Goal of the exercise
Could you reproduce all of the data below with "computer-use agent" switched to "screen assistant" everywhere and nothing else changed?
═════ Data in this exercise ═════
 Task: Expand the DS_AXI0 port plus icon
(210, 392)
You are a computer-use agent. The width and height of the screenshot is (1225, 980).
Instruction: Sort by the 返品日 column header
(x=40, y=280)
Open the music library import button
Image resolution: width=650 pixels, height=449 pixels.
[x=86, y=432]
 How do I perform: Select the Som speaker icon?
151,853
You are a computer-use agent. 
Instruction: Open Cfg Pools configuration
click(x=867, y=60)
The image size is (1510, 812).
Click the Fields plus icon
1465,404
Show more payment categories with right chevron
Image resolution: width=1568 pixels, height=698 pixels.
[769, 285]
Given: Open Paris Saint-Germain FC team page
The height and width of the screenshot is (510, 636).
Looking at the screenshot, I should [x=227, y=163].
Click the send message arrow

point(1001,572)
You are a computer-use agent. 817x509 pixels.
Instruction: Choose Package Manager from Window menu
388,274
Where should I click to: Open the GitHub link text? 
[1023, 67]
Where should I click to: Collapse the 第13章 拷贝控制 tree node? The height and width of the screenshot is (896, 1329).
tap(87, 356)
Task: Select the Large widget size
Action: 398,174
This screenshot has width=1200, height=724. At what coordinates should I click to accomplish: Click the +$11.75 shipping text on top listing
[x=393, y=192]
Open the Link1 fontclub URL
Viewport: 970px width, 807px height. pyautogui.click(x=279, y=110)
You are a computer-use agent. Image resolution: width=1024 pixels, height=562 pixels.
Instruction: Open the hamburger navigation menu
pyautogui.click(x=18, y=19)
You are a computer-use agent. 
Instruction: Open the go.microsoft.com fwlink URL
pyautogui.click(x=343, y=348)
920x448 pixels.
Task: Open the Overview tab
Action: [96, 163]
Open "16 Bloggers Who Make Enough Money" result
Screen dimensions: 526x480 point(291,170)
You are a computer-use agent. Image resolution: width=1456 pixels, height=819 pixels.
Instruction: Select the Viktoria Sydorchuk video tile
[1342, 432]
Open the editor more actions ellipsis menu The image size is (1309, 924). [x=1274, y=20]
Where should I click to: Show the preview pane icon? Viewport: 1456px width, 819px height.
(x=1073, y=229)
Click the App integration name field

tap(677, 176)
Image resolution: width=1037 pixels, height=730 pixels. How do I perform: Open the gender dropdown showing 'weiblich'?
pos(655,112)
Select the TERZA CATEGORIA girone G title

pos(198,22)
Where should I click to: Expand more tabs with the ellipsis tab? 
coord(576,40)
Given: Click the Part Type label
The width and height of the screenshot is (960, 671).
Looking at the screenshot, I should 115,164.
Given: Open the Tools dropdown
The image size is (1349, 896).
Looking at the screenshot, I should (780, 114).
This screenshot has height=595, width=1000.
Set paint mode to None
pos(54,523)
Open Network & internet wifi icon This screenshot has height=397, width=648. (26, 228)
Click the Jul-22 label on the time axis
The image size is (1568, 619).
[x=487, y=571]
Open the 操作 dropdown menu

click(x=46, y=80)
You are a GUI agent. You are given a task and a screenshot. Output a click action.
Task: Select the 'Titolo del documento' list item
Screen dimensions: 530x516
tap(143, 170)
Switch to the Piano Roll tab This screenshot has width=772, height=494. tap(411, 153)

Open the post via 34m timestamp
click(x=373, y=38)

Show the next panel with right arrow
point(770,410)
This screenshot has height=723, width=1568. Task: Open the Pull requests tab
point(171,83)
═════
The reply
 Task: Expand the DS_AXI0 port plus icon
(210, 392)
You are a screen assistant. The width and height of the screenshot is (1225, 980).
Instruction: Sort by the 返品日 column header
(x=40, y=280)
Open the music library import button
Image resolution: width=650 pixels, height=449 pixels.
[x=86, y=432]
 How do I perform: Select the Som speaker icon?
151,853
You are a screen assistant. 
Instruction: Open Cfg Pools configuration
click(x=867, y=60)
The image size is (1510, 812).
Click the Fields plus icon
1465,404
Show more payment categories with right chevron
Image resolution: width=1568 pixels, height=698 pixels.
[769, 285]
Given: Open Paris Saint-Germain FC team page
The height and width of the screenshot is (510, 636).
Looking at the screenshot, I should [x=227, y=163].
Click the send message arrow

point(1001,572)
You are a screen assistant. 817x509 pixels.
Instruction: Choose Package Manager from Window menu
388,274
Where should I click to: Open the GitHub link text? 
[1023, 67]
Where should I click to: Collapse the 第13章 拷贝控制 tree node? The height and width of the screenshot is (896, 1329).
tap(87, 356)
Task: Select the Large widget size
Action: 398,174
This screenshot has width=1200, height=724. At what coordinates should I click to accomplish: Click the +$11.75 shipping text on top listing
[x=393, y=192]
Open the Link1 fontclub URL
Viewport: 970px width, 807px height. pyautogui.click(x=279, y=110)
You are a screen assistant. Image resolution: width=1024 pixels, height=562 pixels.
Instruction: Open the hamburger navigation menu
pyautogui.click(x=18, y=19)
You are a screen assistant. 
Instruction: Open the go.microsoft.com fwlink URL
pyautogui.click(x=343, y=348)
920x448 pixels.
Task: Open the Overview tab
Action: [96, 163]
Open "16 Bloggers Who Make Enough Money" result
Screen dimensions: 526x480 point(291,170)
You are a screen assistant. Image resolution: width=1456 pixels, height=819 pixels.
Instruction: Select the Viktoria Sydorchuk video tile
[1342, 432]
Open the editor more actions ellipsis menu The image size is (1309, 924). [x=1274, y=20]
Where should I click to: Show the preview pane icon? Viewport: 1456px width, 819px height.
(x=1073, y=229)
Click the App integration name field

tap(677, 176)
Image resolution: width=1037 pixels, height=730 pixels. How do I perform: Open the gender dropdown showing 'weiblich'?
pos(655,112)
Select the TERZA CATEGORIA girone G title

pos(198,22)
Where should I click to: Expand more tabs with the ellipsis tab? 
coord(576,40)
Given: Click the Part Type label
The width and height of the screenshot is (960, 671).
Looking at the screenshot, I should 115,164.
Given: Open the Tools dropdown
The image size is (1349, 896).
Looking at the screenshot, I should (780, 114).
This screenshot has height=595, width=1000.
Set paint mode to None
pos(54,523)
Open Network & internet wifi icon This screenshot has height=397, width=648. (26, 228)
Click the Jul-22 label on the time axis
The image size is (1568, 619).
[x=487, y=571]
Open the 操作 dropdown menu

click(x=46, y=80)
You are a GUI agent. You are given a task and a screenshot. Output a click action.
Task: Select the 'Titolo del documento' list item
Screen dimensions: 530x516
tap(143, 170)
Switch to the Piano Roll tab This screenshot has width=772, height=494. tap(411, 153)

Open the post via 34m timestamp
click(x=373, y=38)

Show the next panel with right arrow
point(770,410)
This screenshot has height=723, width=1568. Task: Open the Pull requests tab
point(171,83)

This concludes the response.